Roland Earl starał się pokonać te obiekcje. Tłumaczył, że głosowania odbywają się rzadko i dotyczą spraw technicznych, takich jak budżet. Gdy chodzi o zajęcie wspólnego stanowiska, np. w sprawie nowych przepisów, porozumienie osiąga się podczas rozmów i konsultacji. – Od 12 lat uczestniczę w pracach europejskiej organizacji i nie przypominam sobie, żeby kiedykolwiek koncerny próbowałyby narzucić swoją wolę krajowym stowarzyszeniom. TIE nie kontroluje ani nie nadzoruje swoich członków. Chodzi o wymianę informacji i lobbing przeciwko wprowadzaniu w Brukseli niekorzystnych, a niekiedy absurdalnych przepisów.

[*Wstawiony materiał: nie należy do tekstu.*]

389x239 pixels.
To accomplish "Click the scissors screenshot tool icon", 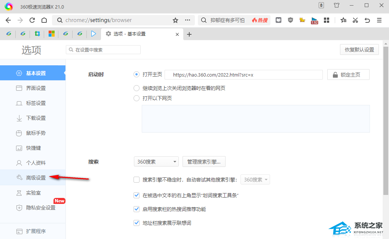I will pyautogui.click(x=355, y=20).
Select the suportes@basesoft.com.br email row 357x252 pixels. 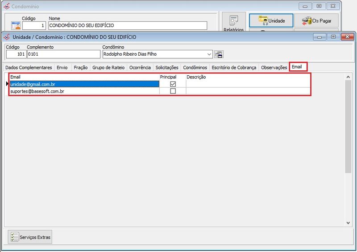click(84, 91)
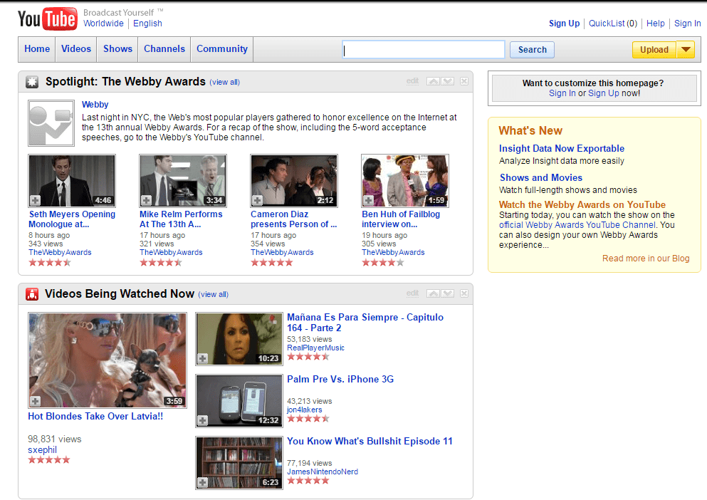Open the Worldwide location selector
This screenshot has width=707, height=500.
click(x=103, y=24)
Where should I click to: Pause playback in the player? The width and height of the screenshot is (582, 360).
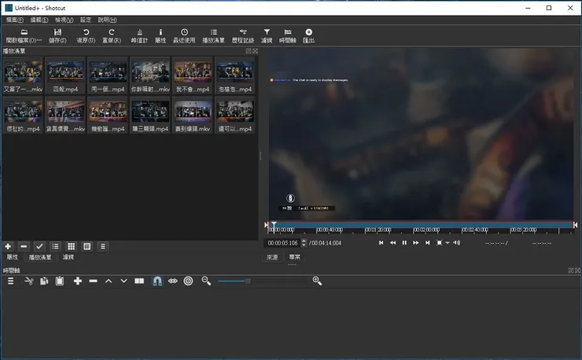coord(404,243)
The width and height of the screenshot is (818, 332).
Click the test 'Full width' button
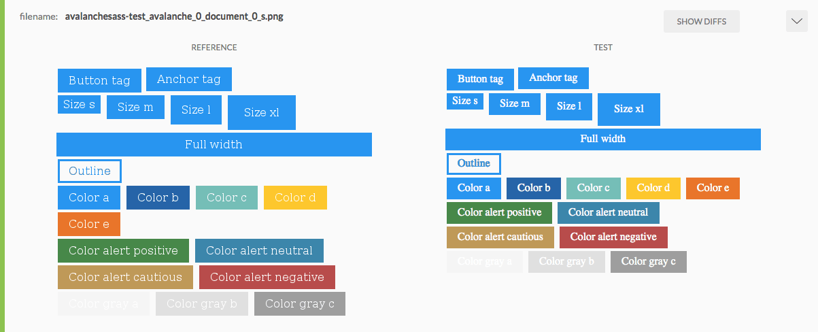click(x=602, y=139)
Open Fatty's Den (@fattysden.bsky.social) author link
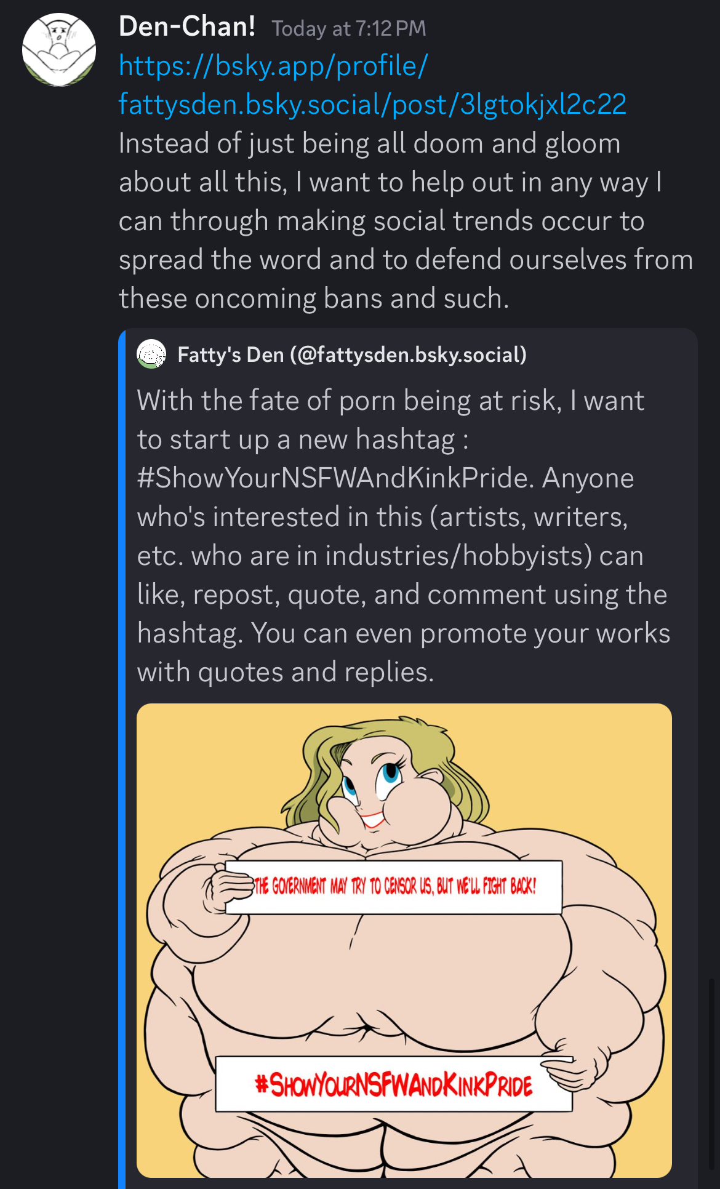Image resolution: width=720 pixels, height=1189 pixels. [x=352, y=355]
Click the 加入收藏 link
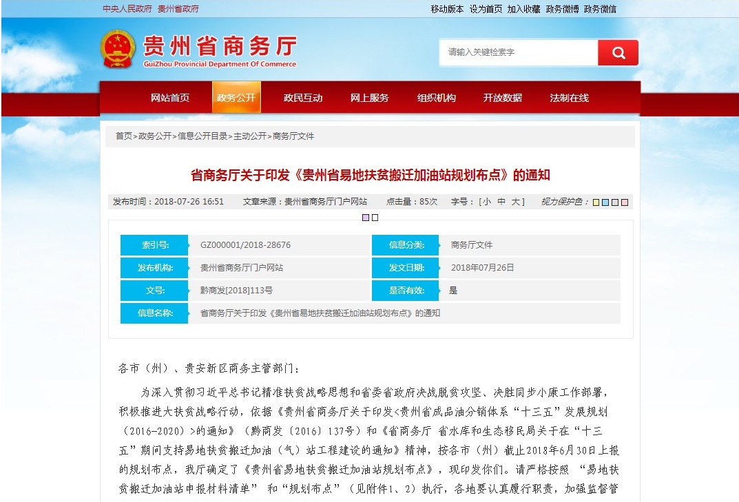 (523, 9)
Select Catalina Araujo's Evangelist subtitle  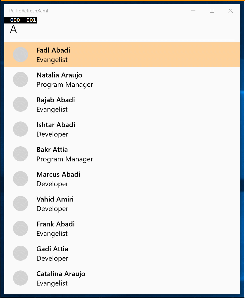point(52,283)
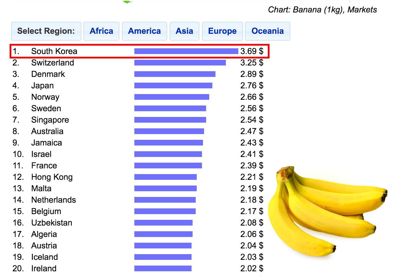Click the Japan list entry
The image size is (394, 277).
click(x=42, y=85)
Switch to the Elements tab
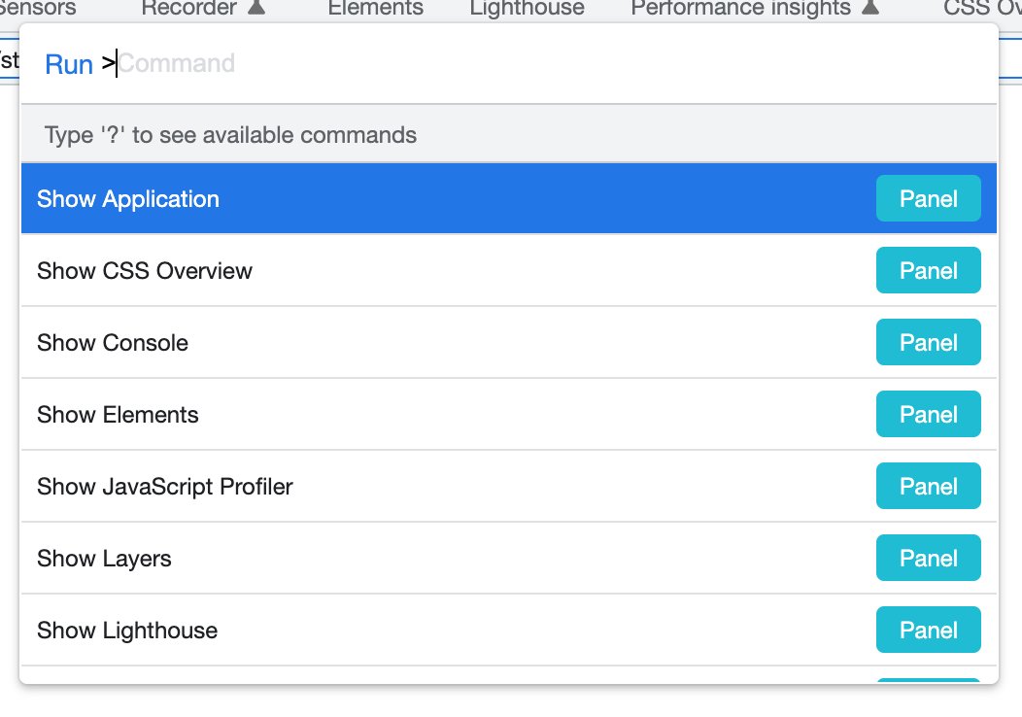The width and height of the screenshot is (1022, 717). coord(375,8)
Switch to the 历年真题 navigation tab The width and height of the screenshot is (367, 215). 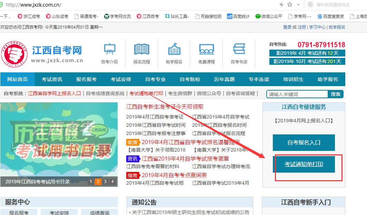pos(224,79)
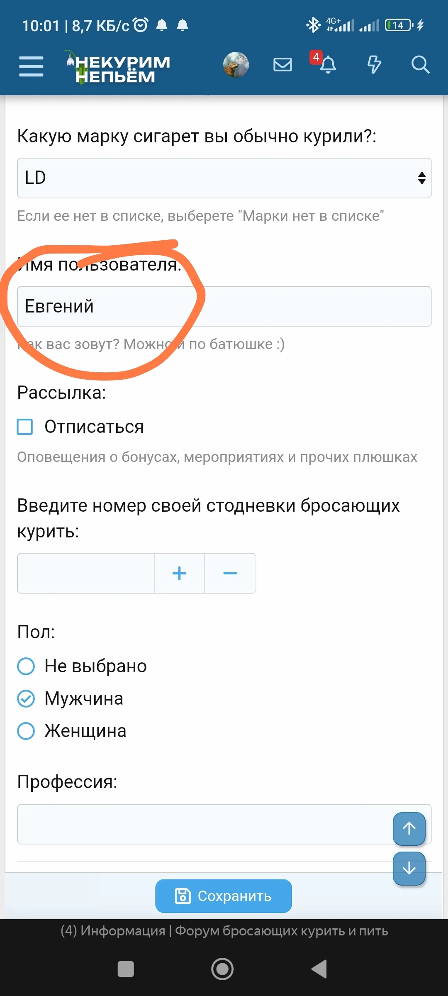Open the hamburger navigation menu
The height and width of the screenshot is (996, 448).
coord(31,66)
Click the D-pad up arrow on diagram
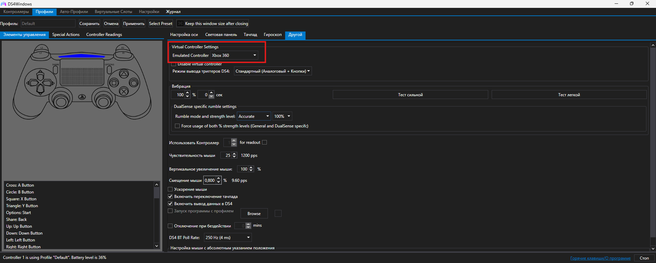The height and width of the screenshot is (263, 656). click(x=40, y=75)
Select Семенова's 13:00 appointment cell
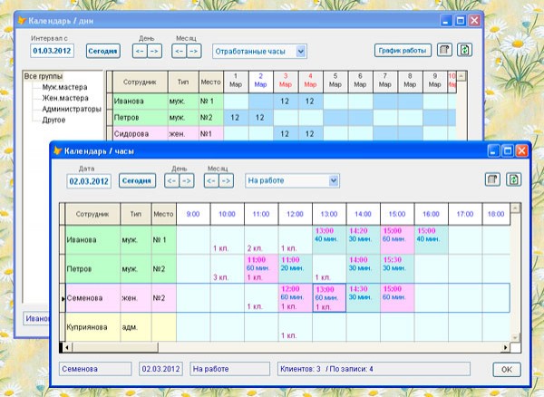The height and width of the screenshot is (397, 544). pos(328,295)
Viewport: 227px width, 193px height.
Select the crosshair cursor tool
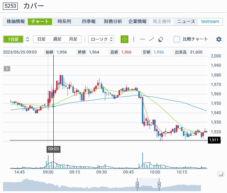(x=124, y=39)
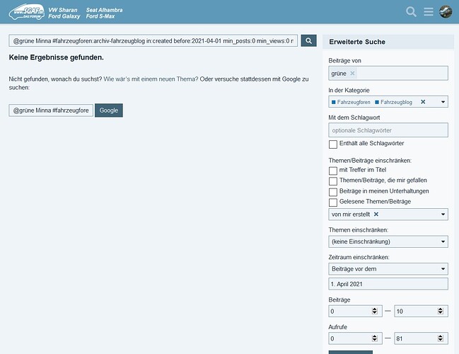Open the hamburger menu in header
459x354 pixels.
click(x=429, y=12)
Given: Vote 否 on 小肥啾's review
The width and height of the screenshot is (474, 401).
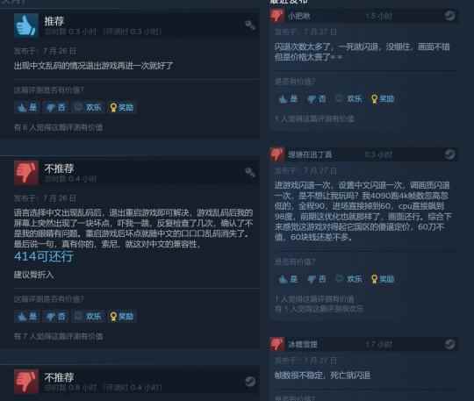Looking at the screenshot, I should pyautogui.click(x=317, y=99).
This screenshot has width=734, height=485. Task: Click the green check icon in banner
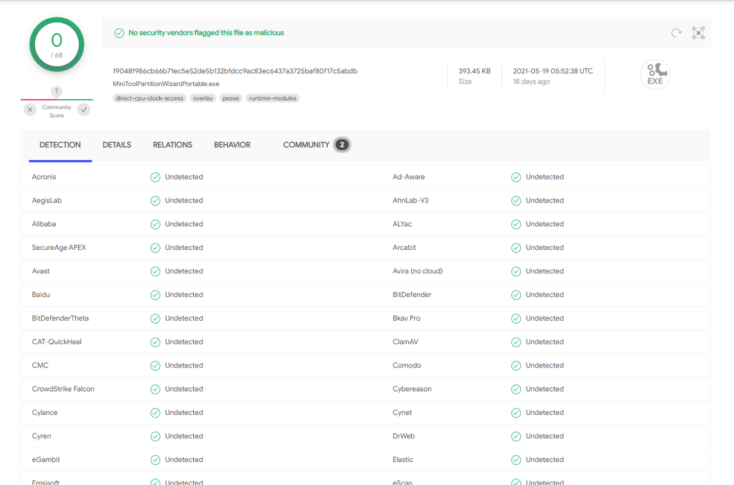pyautogui.click(x=119, y=33)
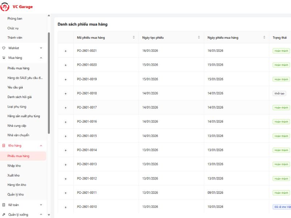This screenshot has width=291, height=218.
Task: Expand the Kế toán menu chevron
Action: point(41,205)
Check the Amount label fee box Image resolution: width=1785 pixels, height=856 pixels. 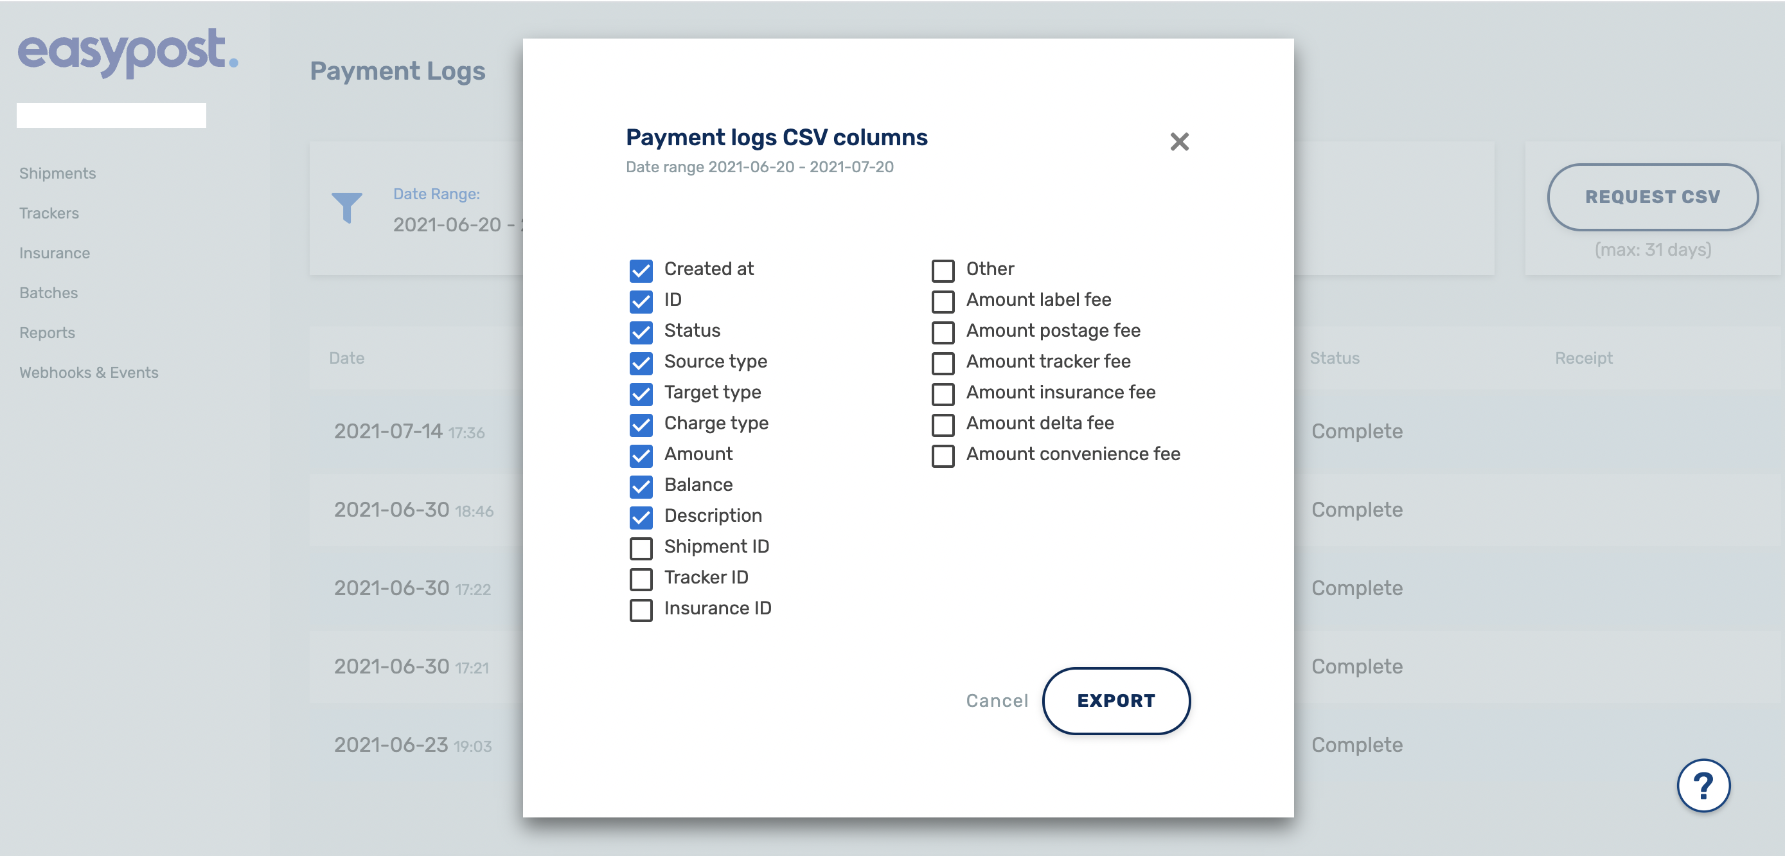[942, 301]
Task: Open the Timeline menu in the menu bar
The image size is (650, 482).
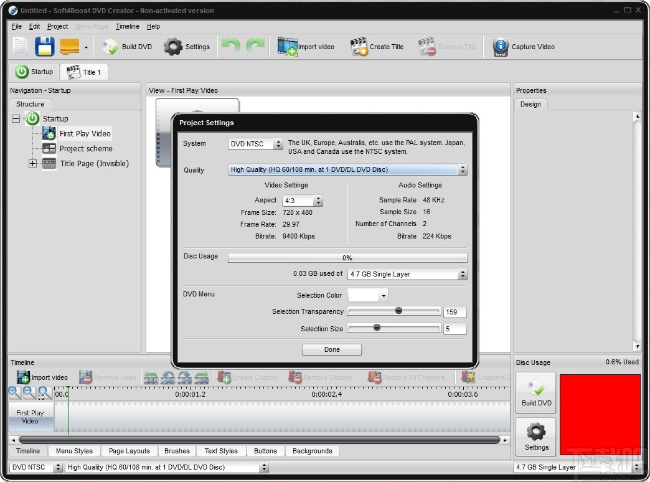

Dyrektor BTHA tłumaczył, że wielkie firmy nie mogą pozwolić sobie na lekceważenie stowarzyszeń krajowych czy działanie wbrew ich interesom. – Gdyby tak było, wyszlibyśmy z TIE, a organizacja skupiająca tylko kilka największych firm straciłaby wiarygodność i siłę przebicia – argumentował Roland Earl. A na koniec stwierdził: – Moim zdaniem wstępowanie krajowych stowarzyszeń do TIE to konieczność, bo tylko 20% przepisów, które nas obowiązują, powstaje na poziomie krajowym. Gorąco was do tego namawiam. Skorzystają obie strony.

Ewentualne przystąpienia do Toy Industries of Europe ma być omawiane podczas Walnego Zgromadzenia Członków PSBZiADz, które odbędzie się 15 maja.